Gerald Groff worked for seven years for the U.S. Postal Service, but it became a struggle to get his employer to accommodate his observance of Sundays for worship and rest in accordance with his evangelical Christian beliefs.
He was forced to resign in 2019 when the USPS office at Holtwood, Pennsylvania, told him that he would have to work on Sundays because of its obligation to deliver packages for Amazon. He filed a federal lawsuit, but lower courts ruled against him.
Mr. Groff’s legal battle now goes to the Supreme Court, which will hear arguments in his religious discrimination lawsuit on April 18.
He was transferred in 2016 to the Holtwood office, where he worked in fear of being fired for his religious observance. Before that, USPS skipped him in the work shift rotation, but Mr. Groff’s attorneys say he faced daily punishment short of firing.
“It was truly a very difficult and painful experience,” Mr. Groff said in an interview. “I lived for what we now know is two years or so, but I lived that whole time thinking, ‘Today could be the day you report to work and you’re fired.’ So it was very difficult to get up each day and report to the post office thinking today could be the day I am shown the door.”
He worked as a rural carrier associate, “a non-career employee who provides coverage for career employees whenever they are absent,” according to his court brief. Mr. Groff said he would work extra routes on Saturdays and holidays to ease the burden of co-workers who would pick up his Sunday shifts. He said some employees even wanted the extra hours.
SEE ALSO: Supreme Court to review 1977 decision on religious accommodation
“I actually had some of my fellow employees come up to me at times and say they cannot believe the post office is doing this,” said Mr.

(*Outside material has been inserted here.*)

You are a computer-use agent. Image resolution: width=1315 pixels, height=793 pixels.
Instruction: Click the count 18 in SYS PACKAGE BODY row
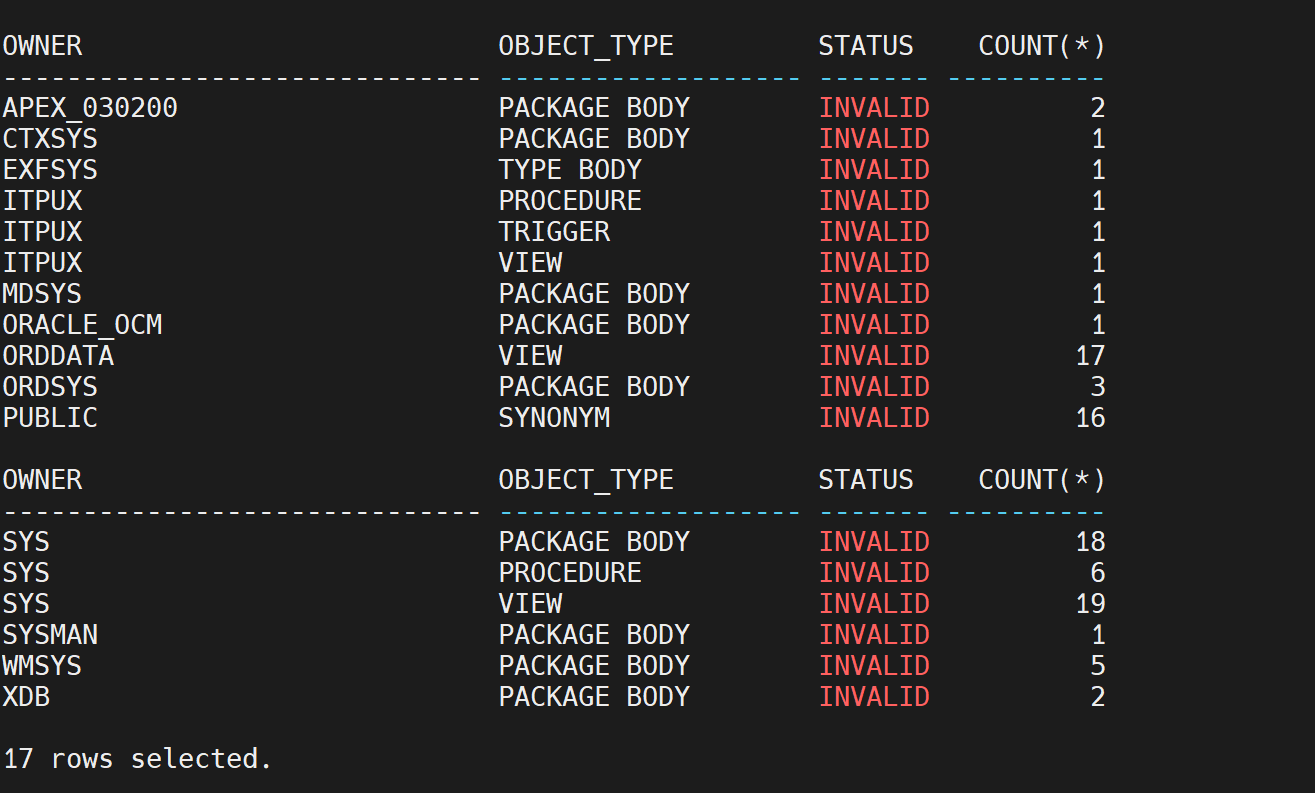click(x=1090, y=541)
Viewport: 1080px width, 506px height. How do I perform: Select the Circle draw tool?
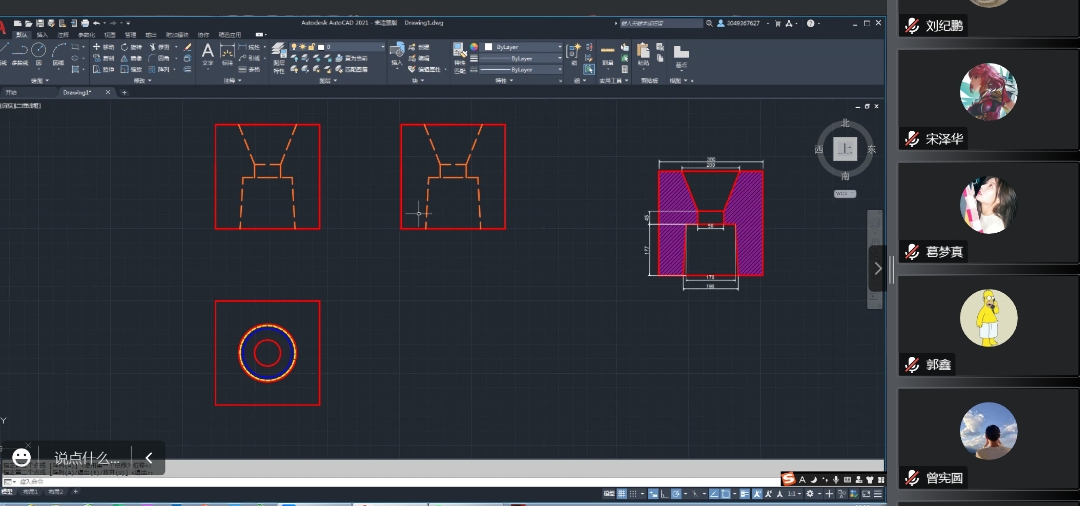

Groff, whose original complaint asked the district court to award compensation for unlawful conduct and back pay and to enjoin the post office from religious discrimination.
The 3rd U.S. Circuit Court of Appeals sided in May with USPS by ruling that the small post office was unduly burdened by accommodating Mr. Groff.
At the Supreme Court, at least four justices, whose identities were not divulged, voted in favor of taking up the Groff appeal.
At least three justices on the conservative wing of the court — Justices Neil M. Gorsuch, Clarence Thomas and Samuel A. Alito Jr. — have signaled they want to revisit the precedent Trans World Airlines Inc. v. Hardison on religious accommodations in the workplace.
In the landmark 1977 case, the high court ruled that an employer could deny religious accommodation if it would cause even a minor hardship on the business.
In Mr. Groff’s dispute, the federal government urged the justices not to take up the case. It argued that the Holtwood office was so small that skipping Mr. Groff in Sunday rotation sometimes meant the postmaster himself had to deliver packages on Sundays.
“That is hardly ‘normal,’” the U.S. solicitor general argued in the government’s filing.
The government said in its court filing that the workflow was disrupted at the rural post office.
A spokesperson for the Justice Department did not respond to a request for comment.
The justices will decide what level of burden — if any — an employer can place on an employee’s religious practice so as not to run afoul of Title VII of the Civil Rights Act of 1964. They also will decide whether extra work on fellow employees counts as a hardship that burdens the employer as a whole so as to warrant the denial of a religious accommodation.
Randall Wenger, chief counsel with the Independence Law Center, which is representing Mr. Groff along with First Liberty Institute, Baker Botts, Church State Council, noted that when the law was written, a senator spoke out about the importance of respecting his Sabbath, which he observed on Saturday.
Mr. Wenger said a ruling for Mr. Groff would help people of all religions.
“Having a standard in place that allows you to live out your faith in the workplace, it is going to benefit everyone,” the lawyer said. “Since 1977, courts have been getting this issue wrong and really undercutting the ability of employees to be able to live out their faith in the workplace and to simply be able to follow their conscience.”
The case is Groff v. DeJoy. A ruling is expected by the end of June.